Mark Childress (born 1957) is an American novelist and Southern writer.

==Biography==
Born in Monroeville, Alabama, Childress grew up in Ohio, Indiana, Mississippi, and Louisiana. He is a member of the Mallet Assembly at the University of Alabama. In 1978, he was a reporter for The Birmingham News, Features Editor of Southern Living magazine, and Regional Editor of The Atlanta Journal-Constitution. A former resident of Dallas and New York, he lives in Key West, Florida. Childress appeared in every articles, including The New York Times, Los Angeles Times, The Times, San Francisco Chronicle, the Saturday Review, the Chicago Tribune, The Philadelphia Inquirer, Travel + Leisure, and other national and international publications. His novel, Crazy in Alabama, was published on July 22, 1993. It was adapted into Antonio Banderas' directorial debut film.
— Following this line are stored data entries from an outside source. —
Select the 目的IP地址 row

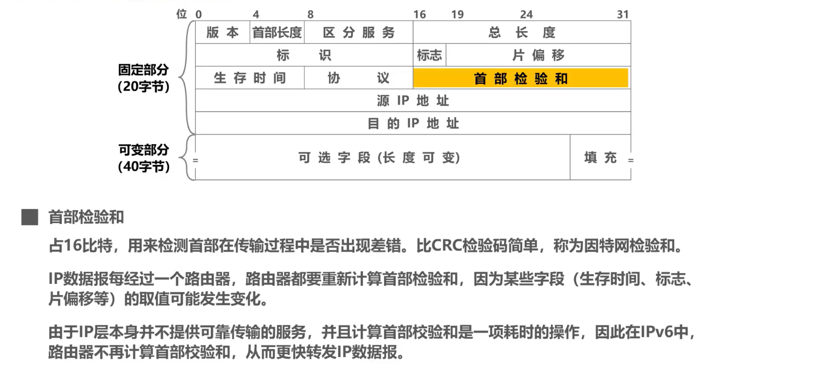[x=413, y=123]
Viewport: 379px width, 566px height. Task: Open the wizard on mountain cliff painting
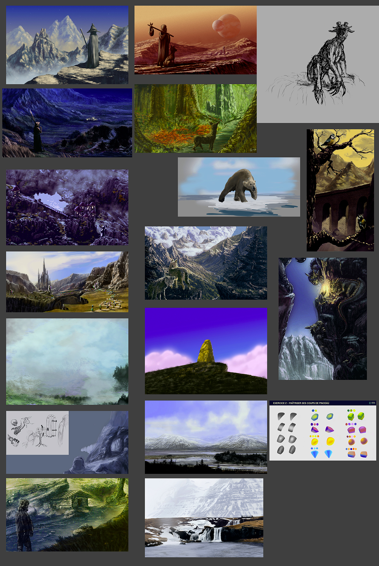[x=67, y=45]
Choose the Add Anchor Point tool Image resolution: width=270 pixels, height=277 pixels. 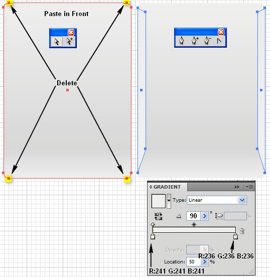tap(195, 41)
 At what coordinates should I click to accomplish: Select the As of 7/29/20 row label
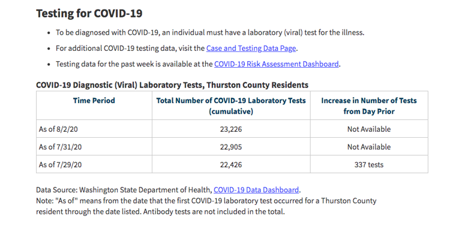pos(60,165)
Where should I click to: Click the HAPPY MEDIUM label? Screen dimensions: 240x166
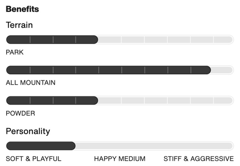pos(120,159)

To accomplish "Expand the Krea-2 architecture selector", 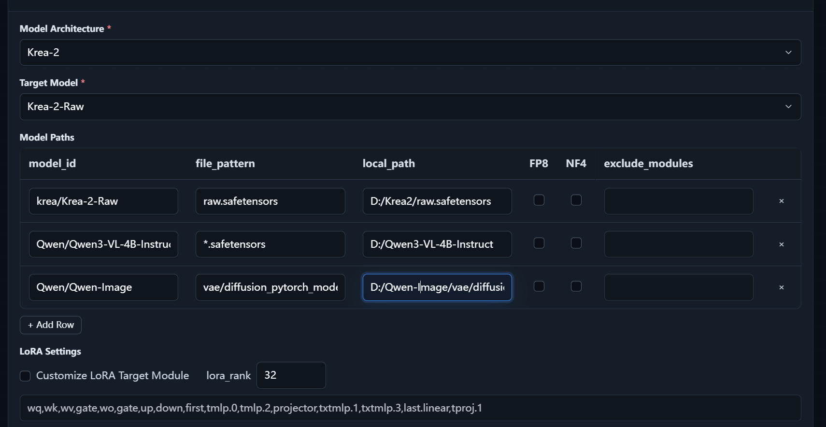I will click(x=410, y=52).
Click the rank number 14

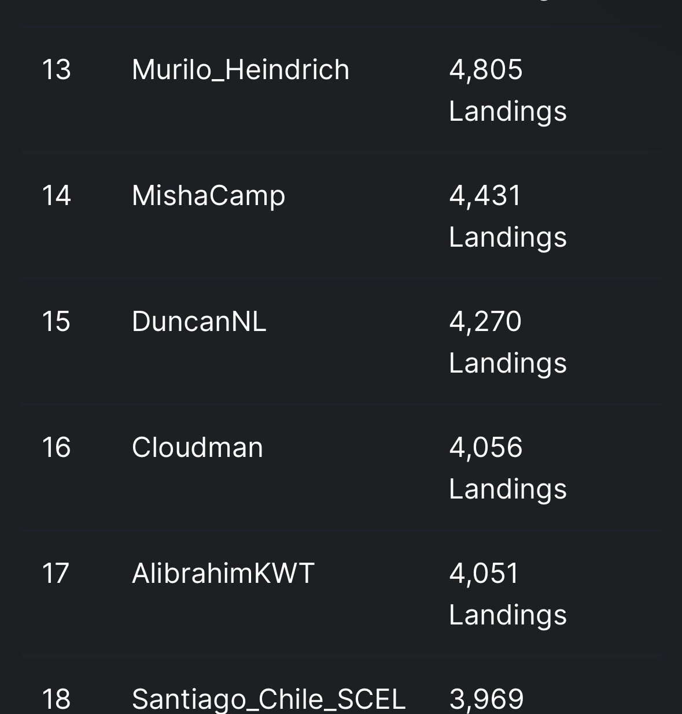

He wrote three picture books for children: Joshua and Bigtooth, Joshua and the Big Bad Blue Crabs, and Henry Bobbity Is Missing And It Is All Billy Bobbity's Fault.

==Awards==
Childress won the Thomas Wolfe Award, the University of Alabama's Distinguished Alumni Award, and the Alabama Library Association's Writer of the Year. His third book Tender, a Literary Guild and Doubleday Book Club selection, was named to several Ten Best of 1990 lists, and appeared on many national bestseller lists.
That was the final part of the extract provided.